Quote Originally Posted by The Jorge View Post
Our PM appoints a comissioner just the same as every other country does, your argument is the equivalent of saying that we arent democratic because the parties appoint our PM and not us. That document is on the value of the EU to britain's businesses and, as the Leave campaign has clearly demonstrated, it's virtually impossible for anyone to predict what not being part of the EU would look like, they just chose to ignore the obvious fact that it will be a lot harder and take years to sort out.

My broader point is that democracy in this country is a sham and we'd be better trying to address the democratic deficit in our own country if we were really serious about wanting a more representative democracy.

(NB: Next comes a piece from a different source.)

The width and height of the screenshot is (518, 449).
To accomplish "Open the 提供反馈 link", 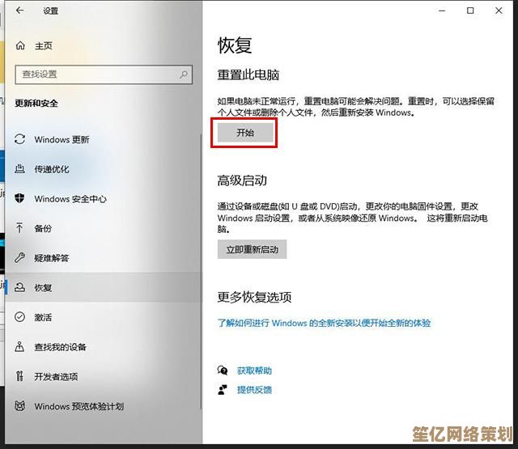I will click(x=254, y=390).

Nonsense. We get to vote for our parties knowing full well who their leaders are and thus who is likely to be the Prime Minister. We tend not to like PMs who are unelected and thus kick them out if they hang around too long without a mandate, as Gordon Brown found out. Also, 'our' commissioner is one appointee by our PM in a room full of people appointed by people we, the British people, didn't vote for and who have utterly different agendas to us, meaning that - even if he were to represent our interests - he will always be outvoted by those countries whose conception of the role of the EU is very different to ours and about whose decisions we have no say whatsoever. Equally, since there is no weighting of representation based on size of population, economy, etc, you have the absurdly undemocratic situation whereby Luxembourg has as big a say as the UK - bigger in fact, since the ****'s the Commission President at the moment.
And, of course, the real point is that one that Commissioner is appointed by the PM, he is absolutely unaccountable to anyone. He can do as he wishes and vote as he wishes and no-one can ever hold him to account for it.
The EU makes it explicit that it wants to hush the voices of individual nations and it does that by arranging its systems in such a way that the democratic wishes of entire nations can be easily overridden in pursuit of ever closer union. Try as you might, you cannot justify its anti-democratic nature by comparing it with the UK.